“E aí, pessoal, eu estou com duas turmas do ensino médio e a gente estava falando um pouco sobre mudanças climáticas. Agora eu vou perguntar pra essa turma aqui: ‘E aí rapaziada, vocês acham que a agricultura e a pecuária podem ser a solução das mudanças climáticas?'”
Ali, em frente a uma câmera frontal de um smartphone, o jovem agrônomo César Augusto Paim gravava o encerramento de uma palestra para estudantes do ensino médio de duas escolas públicas de André da Rocha, um pequeno município na região serrana do Rio Grande do Sul.
Sob um galpão improvisado na ExpoAgro, uma tradicional feira agropecuária, rodeado por bovinos enfileirados em baias, ele discorreu sobre as diferentes raças dos animais, além de ações de sustentabilidade e tecnologias no campo, citando práticas de reaproveitamento de resíduos de origem animal, por exemplo. Antes de ser aclamado por um coro de ‘sim’, ele brincou: “Concordem se fui convincente”.

A palestra de Paim a um grupo de 42 estudantes fez parte da atividade “Vivenciando a prática” e marcou a estreia da associação De Olho no Material Escolar (Donme) no município. Criado há quatro anos por um grupo de mães ligadas ao agro, o grupo quer mostrar para alunos e professores a “verdadeira imagem do campo”, que diverge muito do que é ensinado dentro da sala de aula, segundo um relatório encomendado pela própria entidade que analisou livros didáticos. Além das palestras com estudantes, a Donme quer mudar o que considera uma visão erroneamente negativa sobre o agronegócio em outras duas frentes: por meio do programa “Mestres do Agro”, que busca “atualizar” professores sobre os avanços no campo, e pela mudança nos livros didáticos.

__________________________________________________

* _Tarefas escritas_:
1. Com base na reportagem sobre a palestra do agrônomo em André da Rocha, responda:
(a) Em que feira agropecuária a palestra foi feita?
(b) Para quantos estudantes César Augusto Paim falou?
(c) Quem criou a Donme, e há quanto tempo?
2. Siga escrevendo a reportagem sobre a palestra do agrônomo em André da Rocha a partir da última frase mostrada.

* _Extrato da listagem_:

__________________________________________________

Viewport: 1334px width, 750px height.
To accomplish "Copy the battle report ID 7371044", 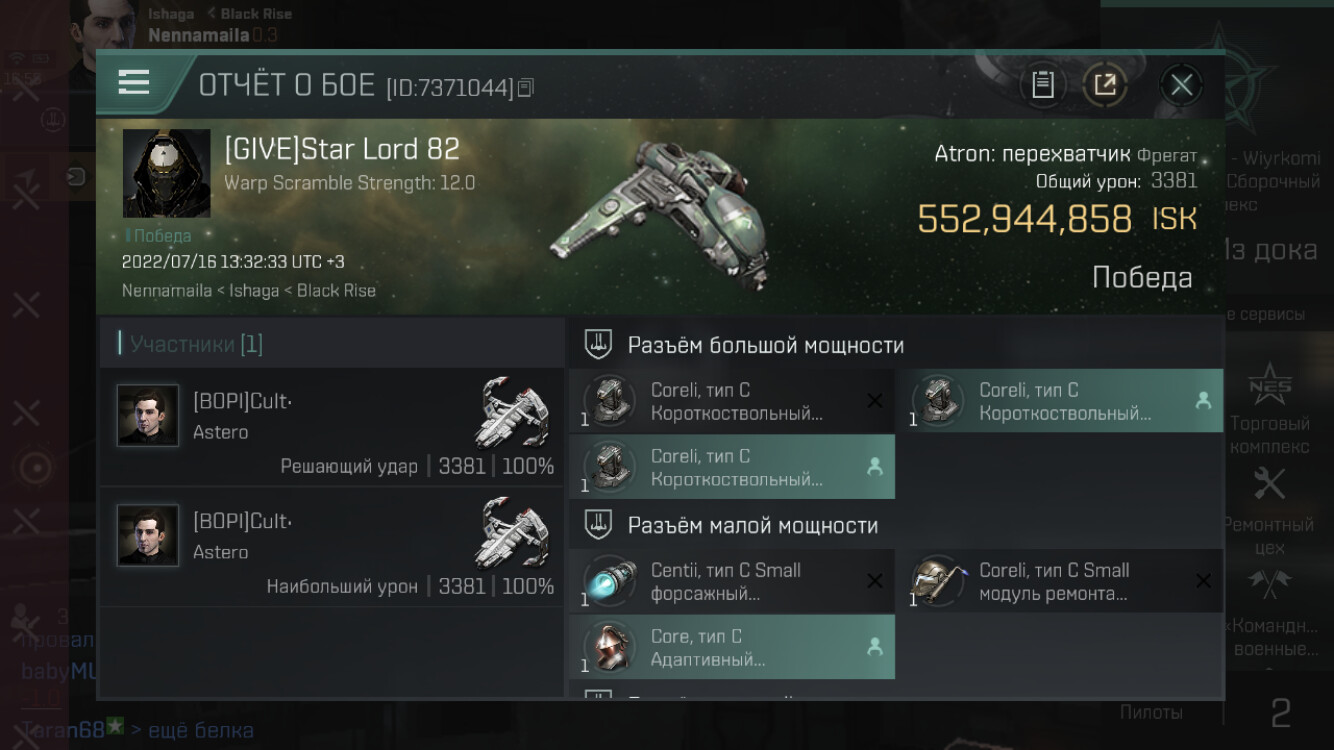I will pyautogui.click(x=526, y=88).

__________________________________________________

* _Respostas esperadas_:
1.
(a) Na ExpoAgro.
(b) Para 42 estudantes.
(c) Um grupo de mães ligadas ao agro, há quatro anos.

2.
O Rio Grande do Sul é o segundo estado onde a atuação da associação está mais capilarizada, depois de São Paulo. Já são 18 cidades envolvidas nas palestras da Donme, que alcançou os extremos do estado nos últimos três anos. A maioria das atividades ocorre em feiras agrícolas ou em formato de visita a fazendas modelos de empresas associadas ao projeto. São 3,7 mil alunos e professores impactados no RS entre 2024 e 2025, conforme a própria entidade.
“Eu não sabia do projeto, é uma novidade”, disse Marina Galvão dos Santos, professora de História na Escola Estadual de Ensino Médio Amantino Vieira Hoffmann, de André da Rocha, cujos alunos participaram da atividade. Ela conta que o único problema que encontrou nos livros é a desvalorização do agronegócio e do trabalho no campo. “Não, errado não, mas desvaloriza”, opinou.
A aproximação da Donme com escolas acontece por meio dos sindicatos municipais e suas comissões internas. No caso de André da Rocha, a organização da atividade ficou a cargo da Comissão de Mulheres do sindicato rural da cidade, referência para outros cinco municípios vizinhos. Ainda que seja o menor município em população do RS, ele é o maior da região na divisa entre Serra e Campos de Cima da Serra em território e produção agrícola.
Silvana Rigo, produtora rural e diretora-secretária do Sindicato Rural de André da Rocha, conheceu a Donme na Expointer, uma das maiores feiras de agropecuária da América Latina, sediada em Esteio, região metropolitana da capital gaúcha. “Quando vi a palestra, fiquei encantada. Pensei: ‘É disso que a gente precisa’”, conta Rigo. A pedido dela, o sindicato se associou à associação e, naquele 26 de setembro, sexta-feira, realizava sua estreia junto a Donme no município de pouco mais de 1,1 mil habitantes.

A associação afirma ser financiada apenas por associados – de pessoas físicas, jurídicas e professores –, que pagam mensalidades que partem de R$ 180 até a um valor espontâneo anual acima de R$ 2 mil.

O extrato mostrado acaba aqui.